ERROR: [n1] Queued as error 60b0184e

Hi. I run a 3 node CockroachDB cluster since June. Now I found in the logs, that the following happened two days ago:

Oct 20 09:11:55 dc1-sirius cockroach[43586]: *
Oct 20 09:11:55 dc1-sirius cockroach[43586]: * ERROR: [n1] Queued as error 60b0184e7fca48c8b1154f78b616f249
Oct 20 09:11:55 dc1-sirius cockroach[43586]: *
Oct 20 09:11:55 dc1-sirius cockroach[43586]: *
Oct 20 09:11:55 dc1-sirius cockroach[43586]: * ERROR: [n1] Queued as error d22446541bdd4527abf3d9d98408cd08
Oct 20 09:11:55 dc1-sirius cockroach[43586]: *
Oct 20 09:11:55 dc1-sirius cockroach[43586]: * ERROR: [n1] Queued as error 6f17105442c248e4be8231f2a28150b7
Oct 20 09:11:55 dc1-sirius cockroach[43586]: *

Then, about 20 seconds later, my systemd detected the missing executable:

Oct 20 09:11:56 dc1-sirius systemd[1]: cockroach.service: Main process exited, code=exited, status=7/NOTRUNNING
Oct 20 09:11:56 dc1-sirius systemd[1]: cockroach.service: Failed with result 'exit-code'.
Oct 20 09:12:06 dc1-sirius systemd[1]: cockroach.service: Service RestartSec=10s expired, scheduling restart.
Oct 20 09:12:06 dc1-sirius systemd[1]: cockroach.service: Scheduled restart job, restart counter is at 1.
Oct 20 09:12:06 dc1-sirius systemd[1]: Stopped Cockroach Database cluster node.
Oct 20 09:12:06 dc1-sirius systemd[1]: Starting Cockroach Database cluster node...
Oct 20 09:12:16 dc1-sirius systemd[1]: Started Cockroach Database cluster node.

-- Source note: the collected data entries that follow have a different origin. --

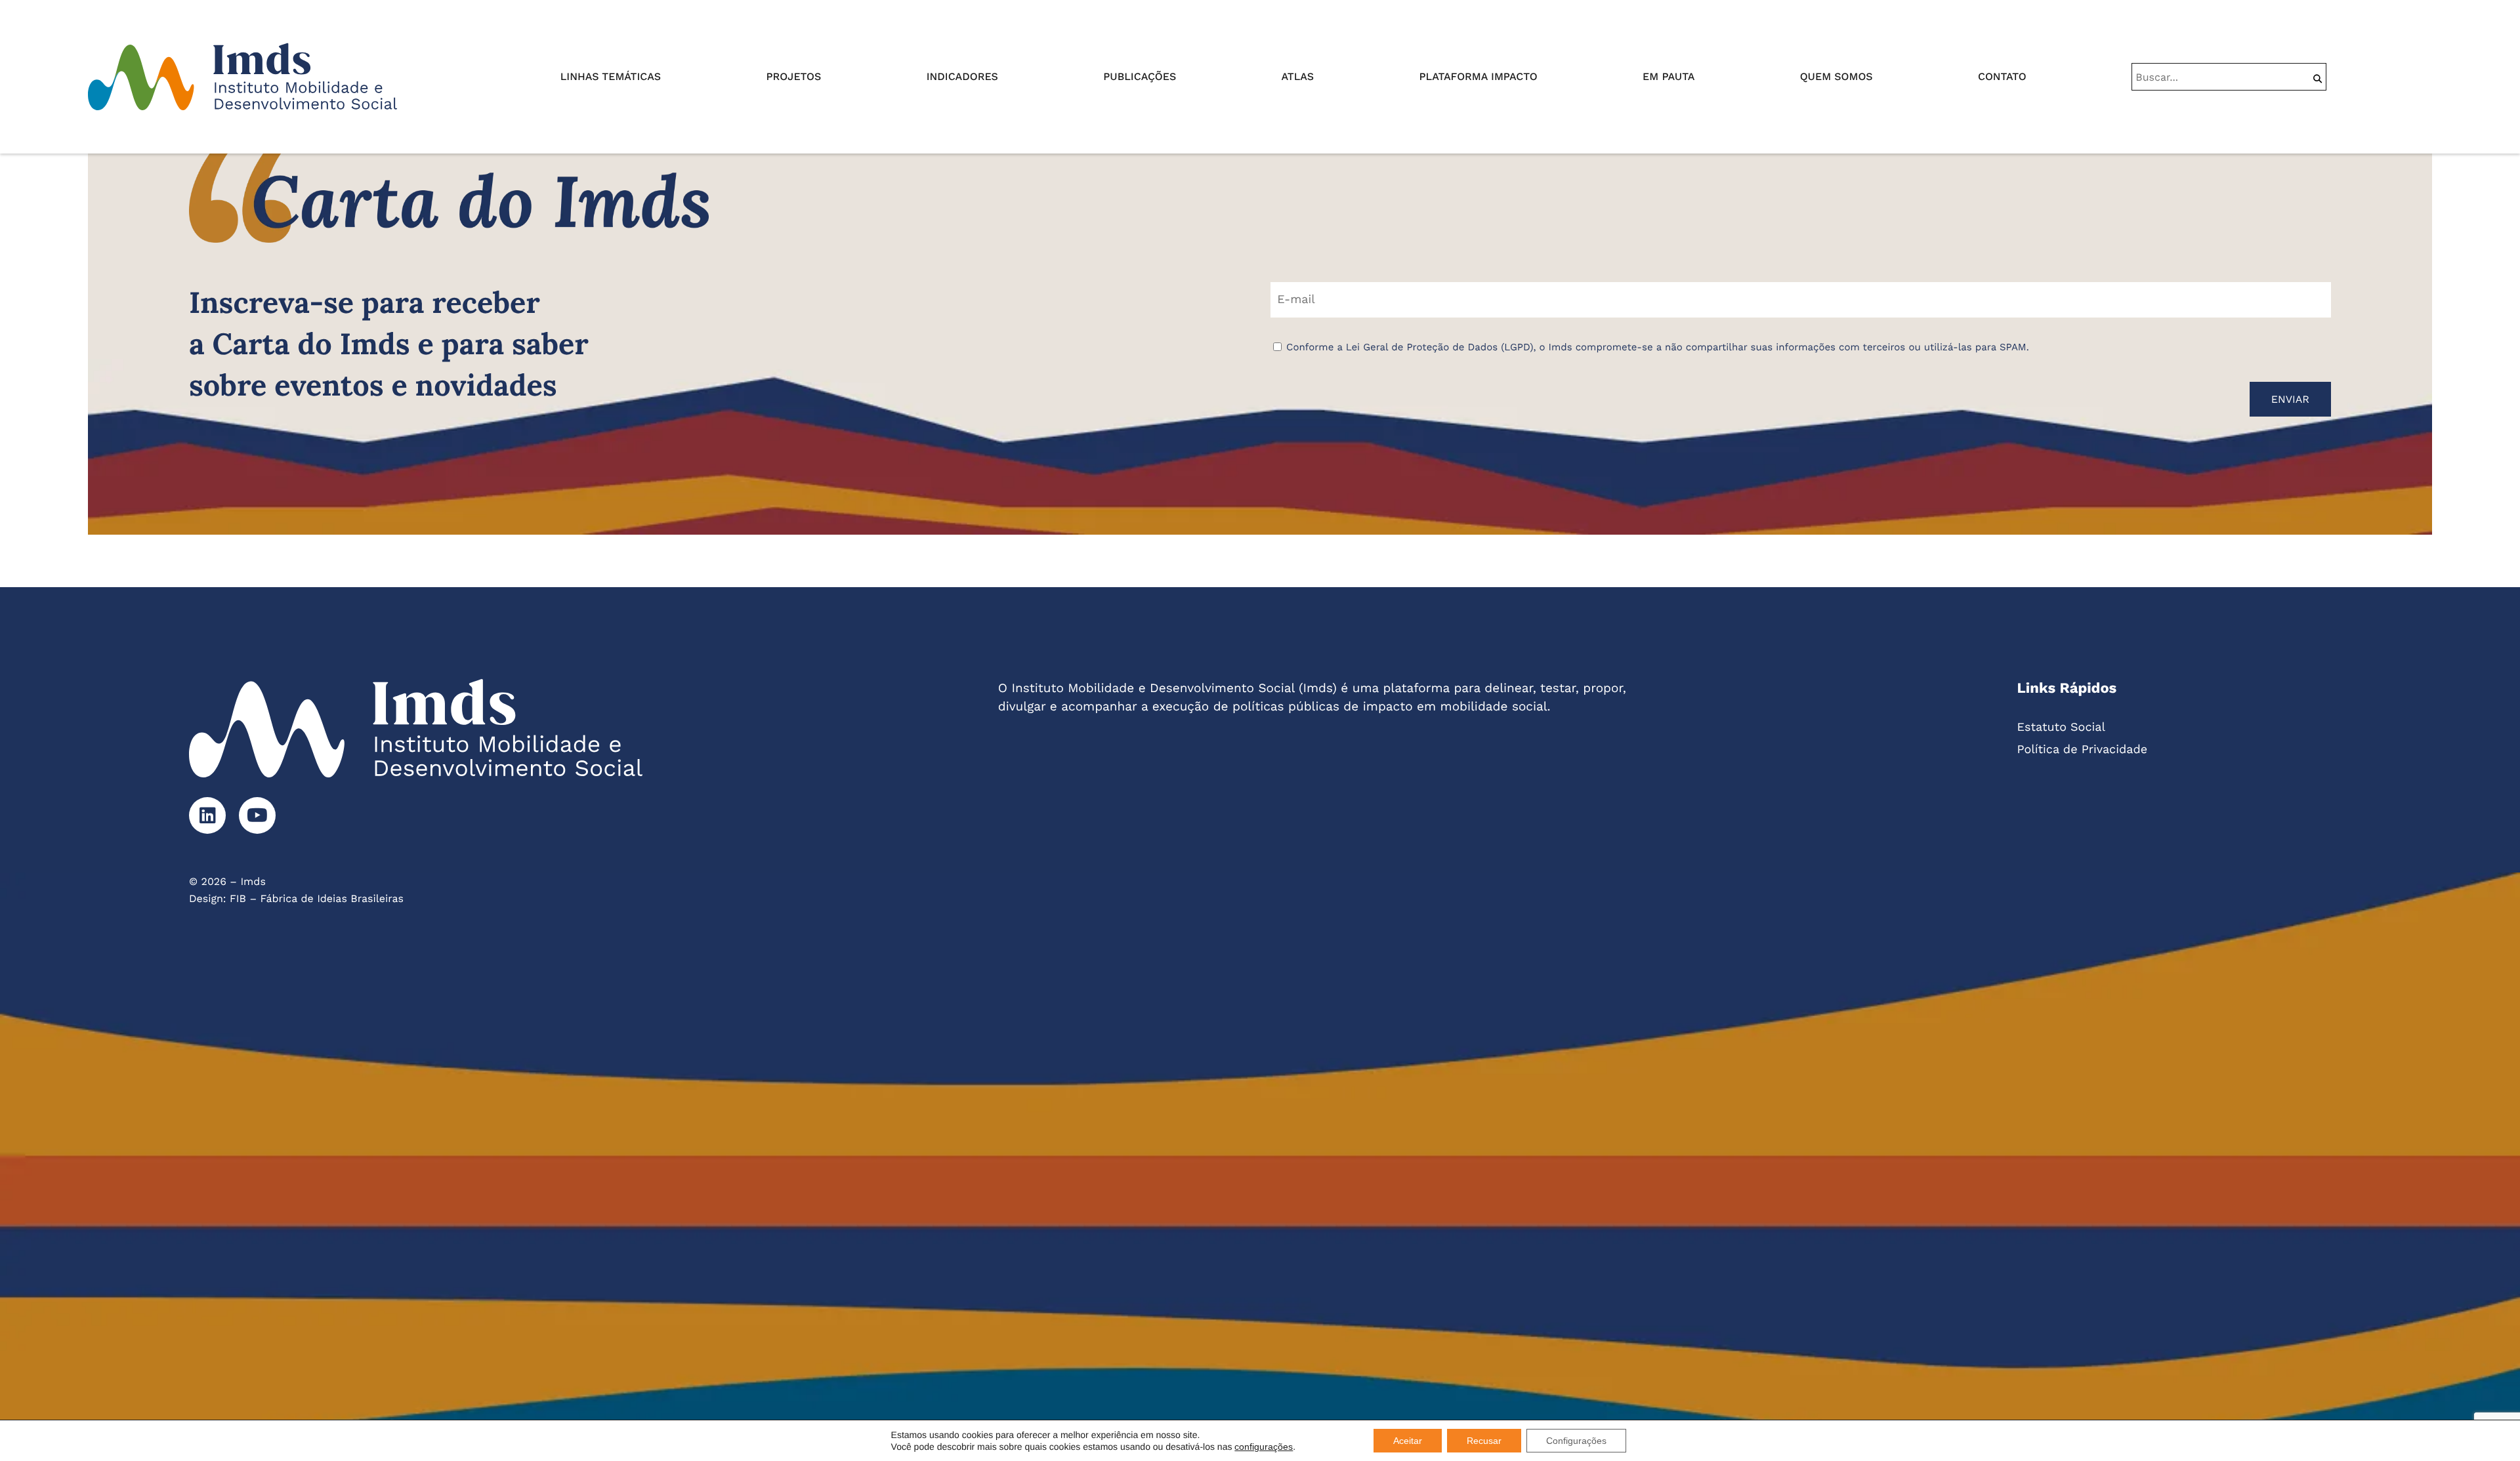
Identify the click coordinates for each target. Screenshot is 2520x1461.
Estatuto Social (2061, 727)
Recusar (1484, 1440)
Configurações (1576, 1440)
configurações (1263, 1446)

It came up again and a minute later it crashed again:

Oct 20 09:13:01 dc1-sirius cockroach[182193]: * ERROR: [n1] Queued as error f224533d40dd417294588e2f56a9cb9e
Oct 20 09:13:01 dc1-sirius cockroach[182193]: *
Oct 20 09:13:01 dc1-sirius systemd[1]: cockroach.service: Main process exited, code=exited, status=7/NOTRUNNING
Oct 20 09:13:01 dc1-sirius systemd[1]: cockroach.service: Failed with result 'exit-code'.
Oct 20 09:13:12 dc1-sirius systemd[1]: cockroach.service: Service RestartSec=10s expired, scheduling restart.
Oct 20 09:13:12 dc1-sirius systemd[1]: cockroach.service: Scheduled restart job, restart counter is at 2.
Oct 20 09:13:12 dc1-sirius systemd[1]: Stopped Cockroach Database cluster node.
Oct 20 09:13:12 dc1-sirius systemd[1]: Starting Cockroach Database cluster node...
Oct 20 09:13:22 dc1-sirius systemd[1]: Started Cockroach Database cluster node.

Then again:

Oct 20 09:13:22 dc1-sirius cockroach[182207]: * ERROR: [n1] Queued as error 7daa739dd5fe4145a9eff58621a9e17b
Oct 20 09:13:22 dc1-sirius cockroach[182207]: *
Oct 20 09:13:22 dc1-sirius systemd[1]: cockroach.service: Main process exited, code=exited, status=7/NOTRUNNING
Oct 20 09:13:22 dc1-sirius systemd[1]: cockroach.service: Failed with result 'exit-code'.
Oct 20 09:13:33 dc1-sirius systemd[1]: cockroach.service: Service RestartSec=10s expired, scheduling restart.
Oct 20 09:13:33 dc1-sirius systemd[1]: cockroach.service: Scheduled restart job, restart counter is at 3.
Oct 20 09:13:33 dc1-sirius systemd[1]: Stopped Cockroach Database cluster node.
Oct 20 09:13:33 dc1-sirius systemd[1]: Starting Cockroach Database cluster node...
Oct 20 09:13:43 dc1-sirius systemd[1]: Started Cockroach Database cluster node.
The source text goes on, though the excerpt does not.